→ LESETEXT:
^^^^^^^^

Altenpflege

»Aus den Teufelskreisen ausbrechen«

Studie zur Altenpflege: Harte Arbeitsbedingungen, wenige Gewerkschaftsmitglieder. Wie kann sich das ändern? Interview mit dem Politikwissenschaftler Wolfgang Schroeder
07.11.2017
Altenpflege

Wolfgang Schroeder ist Professor für Politikwissenschaft an der Universität Kassel und Research Fellow am Wissenschaftszentrum Berlin für Sozialforschung (WZB). Mit Unterstützung der Hans-Böckler-Stiftung hat er eine Studie zur Interessenvertretung in der Altenpflege erstellt.

In Medien und Politik ist viel von der älter werdenden Bevölkerung die Rede, weshalb auch die Altenpflege verstärkt Thema ist. Sie haben Pflegekräfte nach ihren Wahrnehmungen und Einstellungen befragt. Empfinden diese es so, dass ihr Beruf heute mehr wertgeschätzt wird als früher?

Interessant ist: In der Wahrnehmung der Bevölkerung ist der Pflegeberuf mittlerweile relativ hoch angesehen. Die Pflegekräfte selbst haben jedoch den Eindruck, dass die Gesellschaft ihre Arbeit unzureichend würdigt. Ihnen ist es sehr wichtig, Anerkennung für ihren harter Job zu bekommen. Sie erhalten diese aber hauptsächlich von den Pflegebedürftigen und ihren Angehörigen – weniger von der Gesellschaft.

Manche sprechen in diesem Zusammenhang von »Zuneigungsgefangenschaft«: Die starke Bindung an die Patient/innen bzw. Bewohner/innen führe dazu, dass sich die Pflegekräfte nicht für ihre eigenen Interessen einsetzten. Ist das so?

Historisch betrachtet war die Pflege eine größtenteils kirchlich-karitative Tätigkeit, die vielfach von Nonnen ausgeführt wurde. Das hat sich nach und nach professionalisiert, allerdings erst relativ spät. Der professionelle Pflegeberuf mit einer »normalen« Arbeitnehmerbiographie ist also vergleichsweise jung. Die Mentalität der Pflegekräfte ist zum Teil noch in dieser alten Struktur vom karitativen »Liebesdienst« verhaftet. Dem entgegen steht, dass die Pflege inzwischen stark ökonomisiert und die Arbeit sehr verdichtet ist. Das passt nicht zusammen. Es behindert die Organisation von Beschäftigteninteressen. Ich spreche in diesem Zusammenhang von einem »gebrochenen Arbeitnehmerbewusstsein«, das kollektives Handeln über Betriebsräte und Gewerkschaften erschwert.

^^^^^^^^

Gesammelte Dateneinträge
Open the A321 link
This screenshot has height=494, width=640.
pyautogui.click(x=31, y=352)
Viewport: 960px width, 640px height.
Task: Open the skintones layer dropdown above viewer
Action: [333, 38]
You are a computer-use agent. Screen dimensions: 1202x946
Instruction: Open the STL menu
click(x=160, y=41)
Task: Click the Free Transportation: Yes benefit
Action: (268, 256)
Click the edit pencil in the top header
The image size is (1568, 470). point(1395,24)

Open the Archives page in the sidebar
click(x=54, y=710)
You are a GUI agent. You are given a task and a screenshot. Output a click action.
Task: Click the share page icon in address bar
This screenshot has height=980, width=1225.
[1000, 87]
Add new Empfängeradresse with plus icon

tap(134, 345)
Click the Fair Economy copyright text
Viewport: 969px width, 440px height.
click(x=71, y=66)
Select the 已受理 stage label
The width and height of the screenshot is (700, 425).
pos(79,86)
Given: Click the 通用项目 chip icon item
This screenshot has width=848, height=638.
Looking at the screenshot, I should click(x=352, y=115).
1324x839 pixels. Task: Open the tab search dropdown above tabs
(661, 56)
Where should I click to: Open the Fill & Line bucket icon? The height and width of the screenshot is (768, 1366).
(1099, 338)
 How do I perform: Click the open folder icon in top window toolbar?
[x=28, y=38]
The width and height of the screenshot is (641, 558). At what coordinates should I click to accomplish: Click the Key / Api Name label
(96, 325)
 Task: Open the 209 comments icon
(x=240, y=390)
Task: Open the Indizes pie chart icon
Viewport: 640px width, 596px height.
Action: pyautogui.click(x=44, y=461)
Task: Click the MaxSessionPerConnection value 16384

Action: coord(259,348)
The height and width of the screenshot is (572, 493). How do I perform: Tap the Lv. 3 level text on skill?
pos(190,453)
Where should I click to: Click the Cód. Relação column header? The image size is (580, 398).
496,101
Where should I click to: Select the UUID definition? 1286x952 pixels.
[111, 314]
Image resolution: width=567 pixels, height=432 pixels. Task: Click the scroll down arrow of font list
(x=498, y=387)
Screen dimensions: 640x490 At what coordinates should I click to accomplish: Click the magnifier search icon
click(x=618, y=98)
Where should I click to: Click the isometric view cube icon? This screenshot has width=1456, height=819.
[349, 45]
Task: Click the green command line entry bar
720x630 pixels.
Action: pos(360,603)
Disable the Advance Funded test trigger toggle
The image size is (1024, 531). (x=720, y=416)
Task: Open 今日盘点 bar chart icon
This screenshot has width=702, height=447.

^^^^^^^^

→ AUFGABE:
Beantworte die folgenden Fragen zum Interview über die Altenpflege:
(a) An welcher Universität ist Wolfgang Schroeder Professor für Politikwissenschaft?
(b) Von wem erhalten die Pflegekräfte ihre Anerkennung hauptsächlich?
(c) Von wem wurde die Pflege historisch vielfach ausgeführt?

→ LÖSUNG:
(a) An der Universität Kassel.
(b) Von den Pflegebedürftigen und ihren Angehörigen.
(c) Von Nonnen.